# Prompt:
Wherever a line of the records contains "label", copy that line.
^^^^^^^^^^^^^^^^
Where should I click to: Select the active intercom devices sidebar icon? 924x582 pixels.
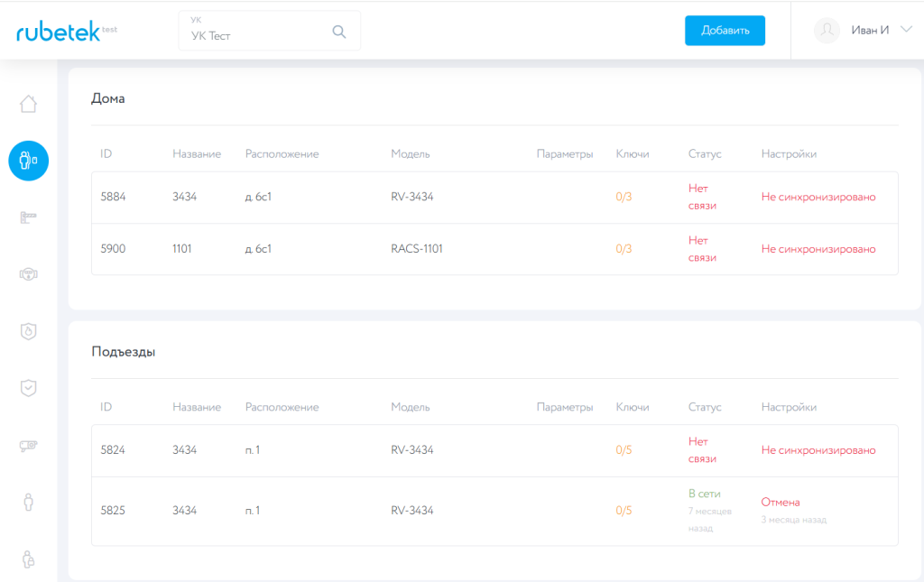[28, 162]
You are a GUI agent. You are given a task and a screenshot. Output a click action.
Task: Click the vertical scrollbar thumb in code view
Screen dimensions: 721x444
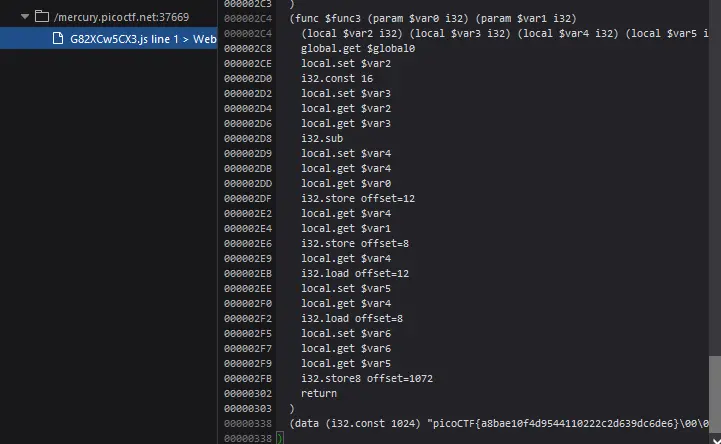(x=714, y=395)
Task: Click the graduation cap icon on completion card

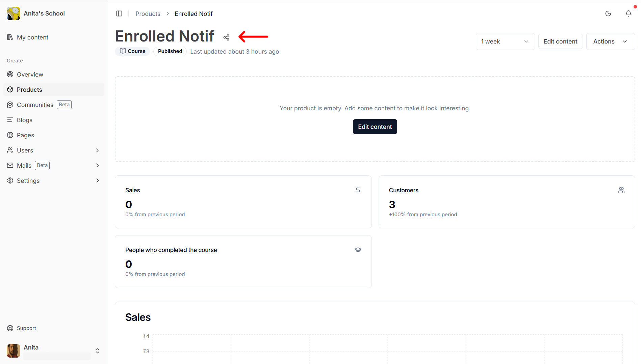Action: point(358,250)
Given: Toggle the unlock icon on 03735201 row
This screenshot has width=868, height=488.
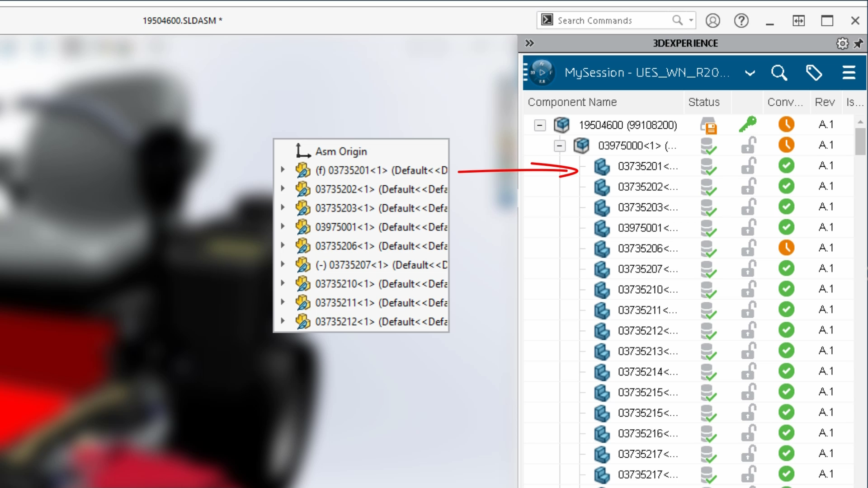Looking at the screenshot, I should click(749, 166).
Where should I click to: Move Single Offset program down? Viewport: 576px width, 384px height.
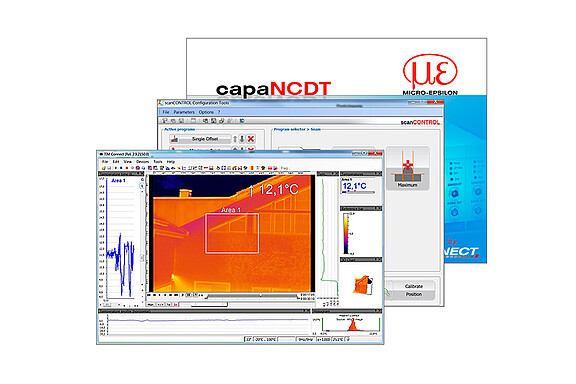point(242,139)
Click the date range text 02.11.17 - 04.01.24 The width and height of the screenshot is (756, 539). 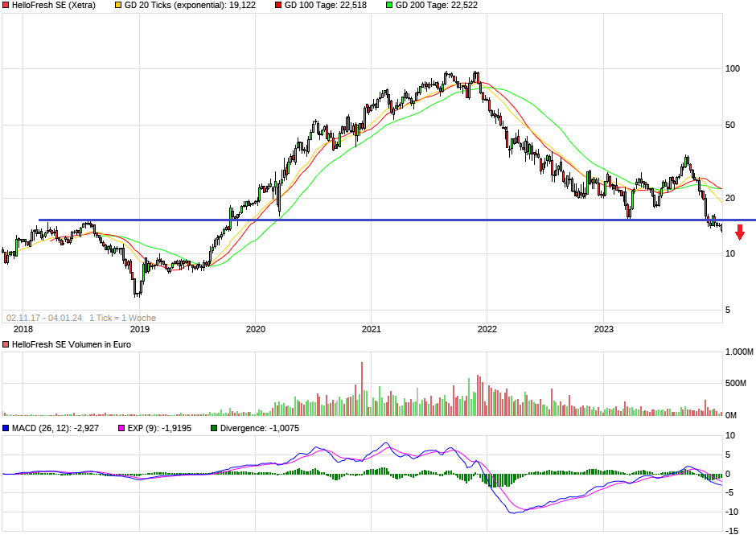[x=44, y=318]
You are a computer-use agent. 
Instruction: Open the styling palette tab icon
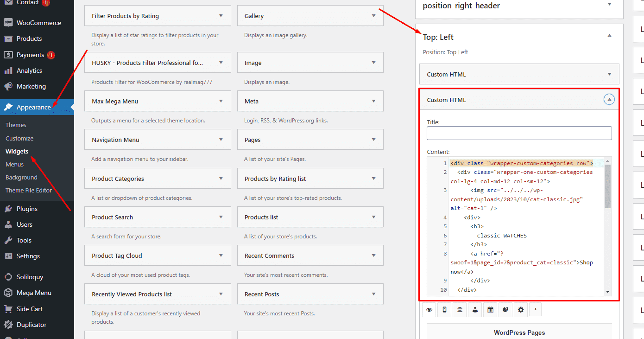[505, 310]
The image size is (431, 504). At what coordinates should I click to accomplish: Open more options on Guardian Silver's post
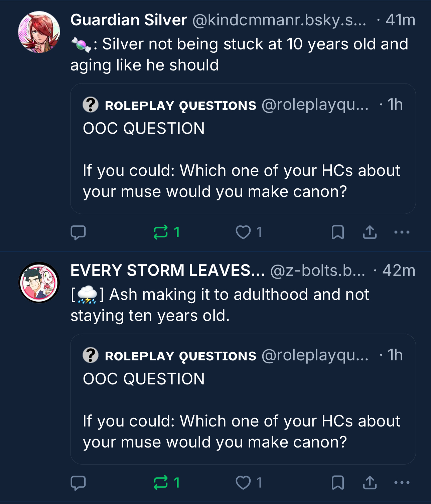402,232
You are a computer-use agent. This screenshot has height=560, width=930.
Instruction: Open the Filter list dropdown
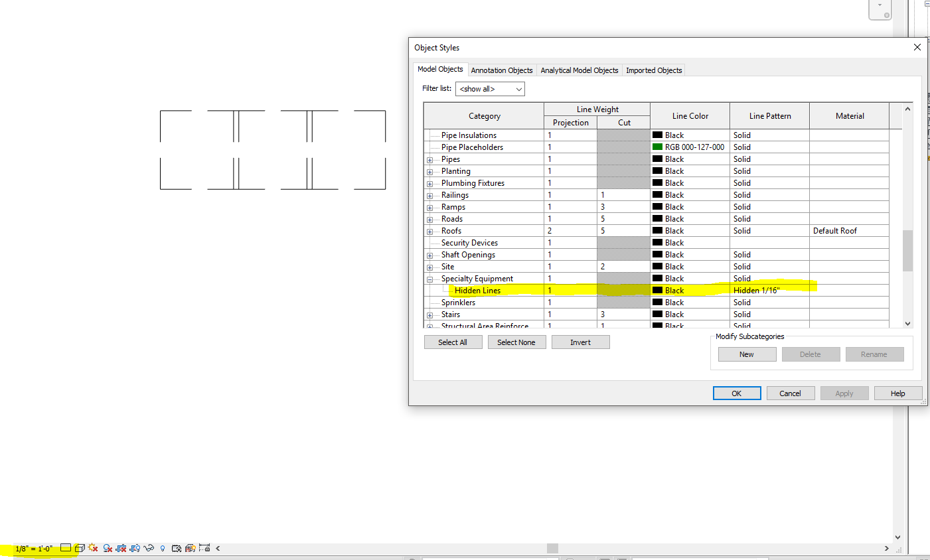[x=489, y=88]
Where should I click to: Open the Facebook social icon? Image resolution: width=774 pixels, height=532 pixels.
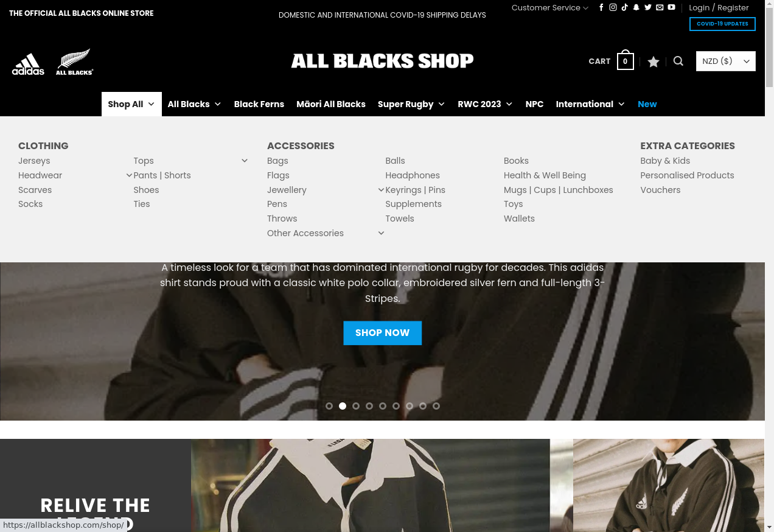click(602, 7)
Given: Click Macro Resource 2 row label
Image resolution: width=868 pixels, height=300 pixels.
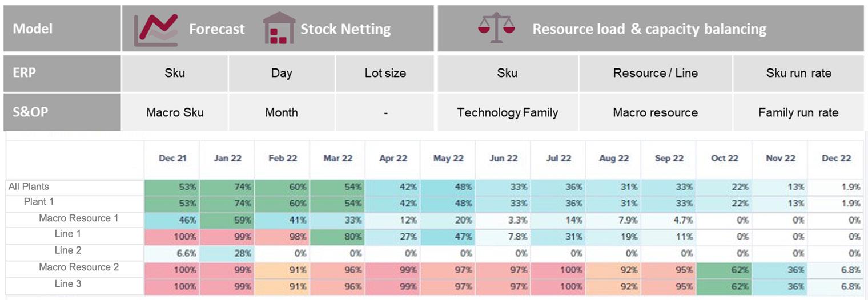Looking at the screenshot, I should coord(79,267).
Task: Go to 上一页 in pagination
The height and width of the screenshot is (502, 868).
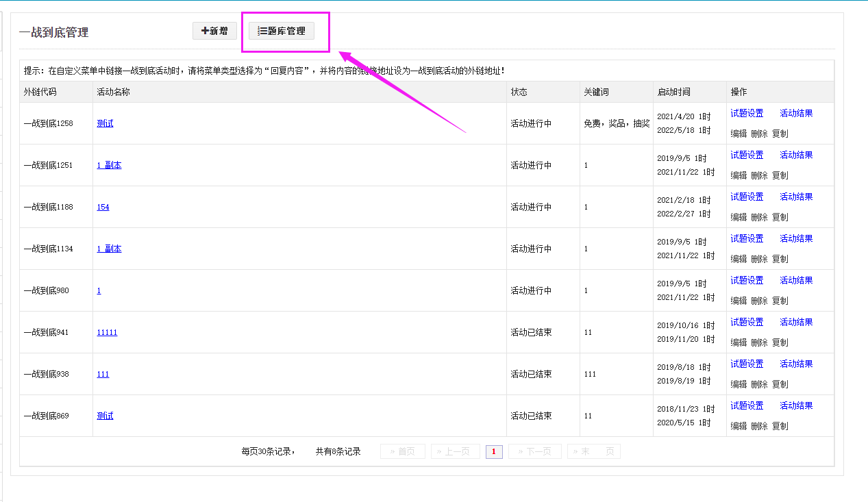Action: (x=455, y=451)
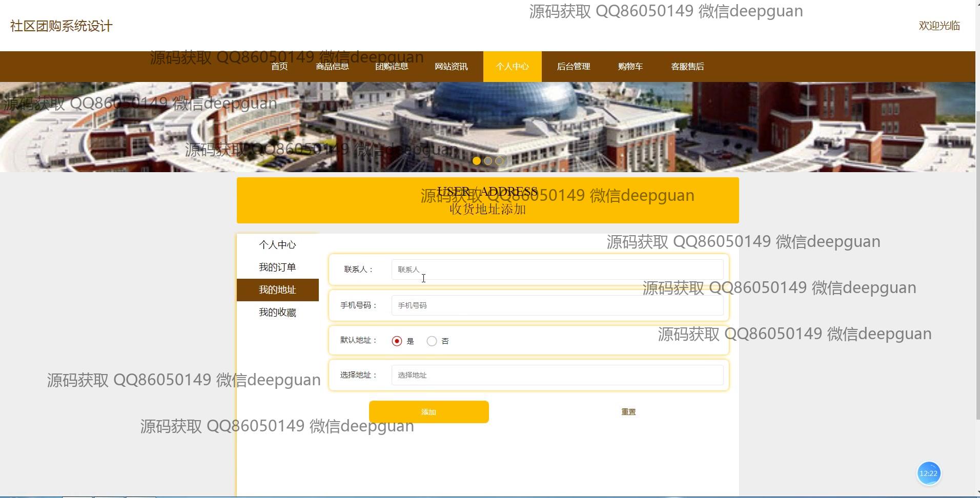This screenshot has height=498, width=980.
Task: Click the 重置 reset button
Action: click(x=628, y=412)
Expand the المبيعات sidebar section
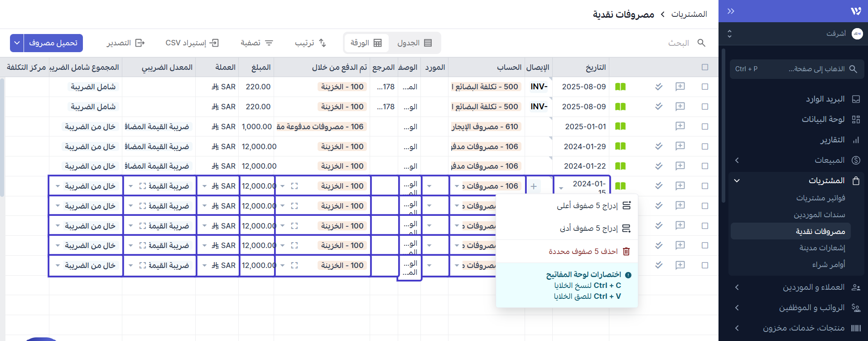The width and height of the screenshot is (868, 341). [x=829, y=160]
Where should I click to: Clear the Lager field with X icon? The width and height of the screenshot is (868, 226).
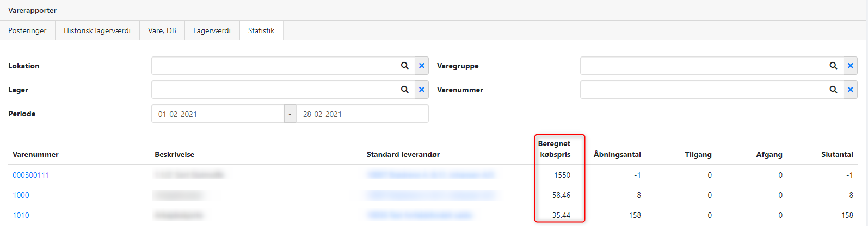point(422,90)
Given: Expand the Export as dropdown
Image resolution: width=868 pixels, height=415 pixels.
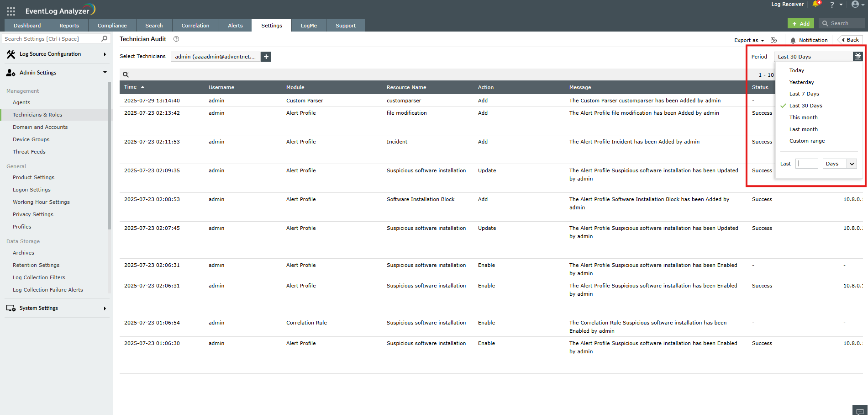Looking at the screenshot, I should click(x=749, y=40).
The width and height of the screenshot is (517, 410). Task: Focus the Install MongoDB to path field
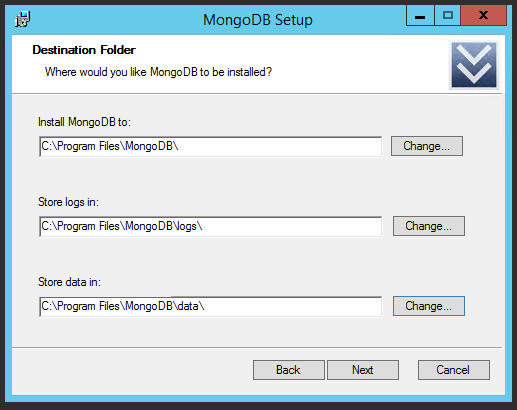pos(211,146)
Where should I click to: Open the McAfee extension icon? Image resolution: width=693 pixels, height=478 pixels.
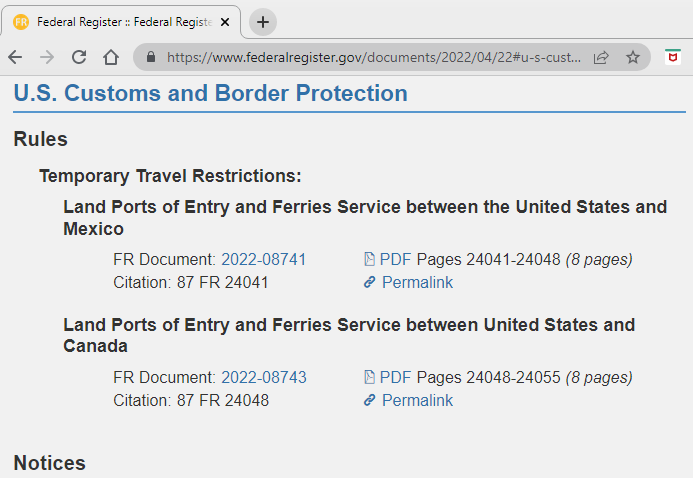(673, 57)
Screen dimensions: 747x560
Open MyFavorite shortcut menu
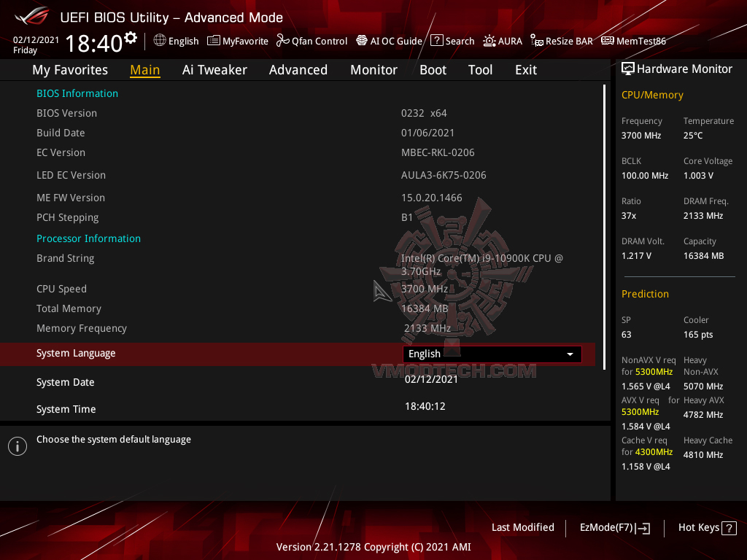pyautogui.click(x=238, y=41)
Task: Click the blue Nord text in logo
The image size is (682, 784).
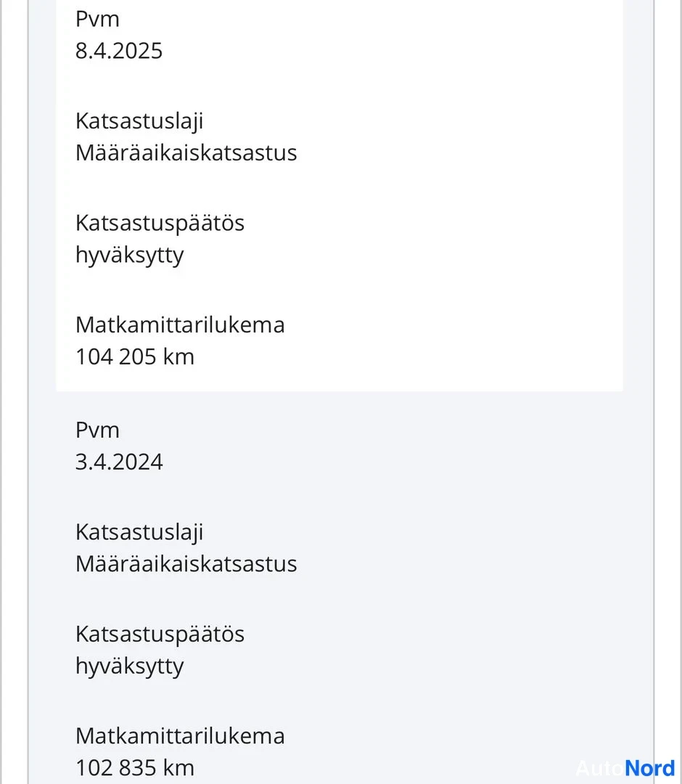Action: [650, 767]
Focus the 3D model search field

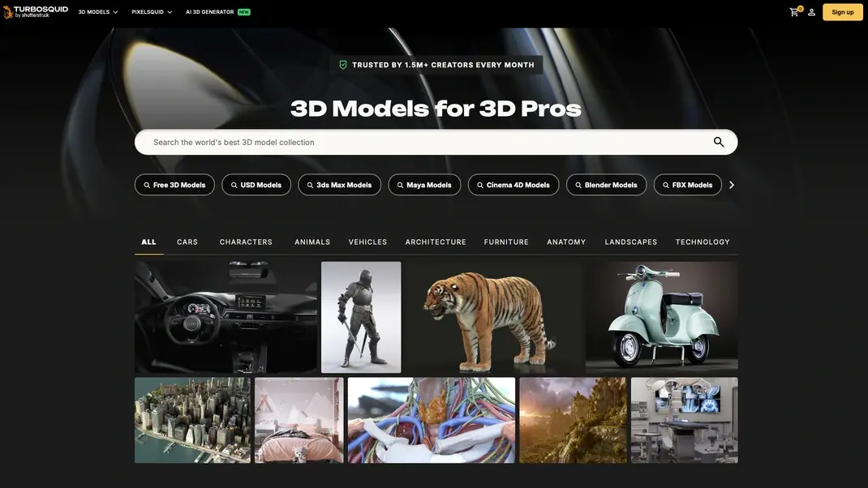coord(422,142)
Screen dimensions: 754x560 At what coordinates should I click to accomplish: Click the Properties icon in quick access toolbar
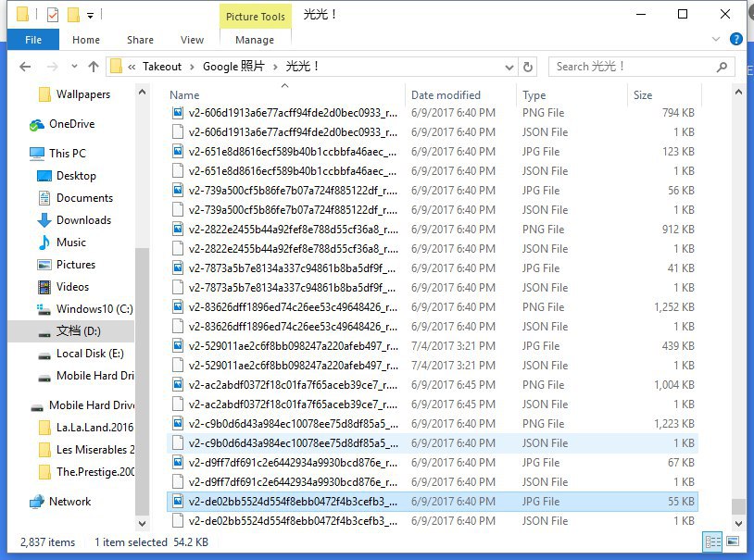[52, 15]
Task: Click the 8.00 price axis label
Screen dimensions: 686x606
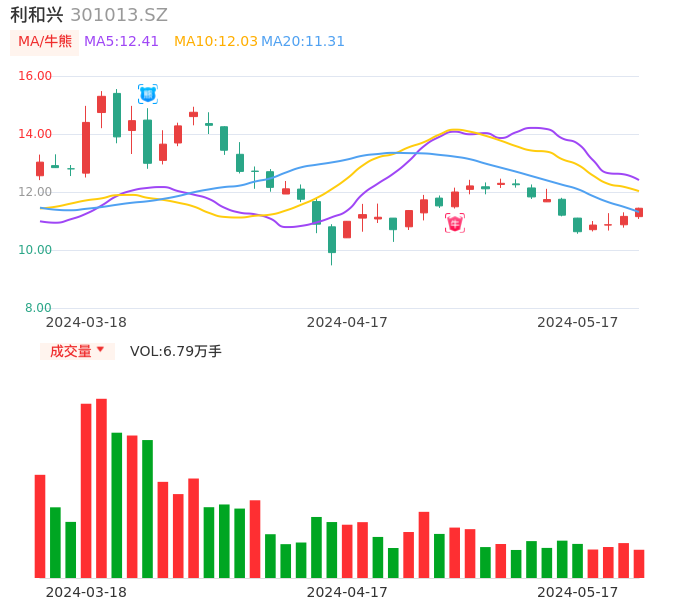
^^^^^^^^^^^^^^^^
# Response box:
Given: Click Macro Resource 2 row label
Task: Click the 8.00 price axis label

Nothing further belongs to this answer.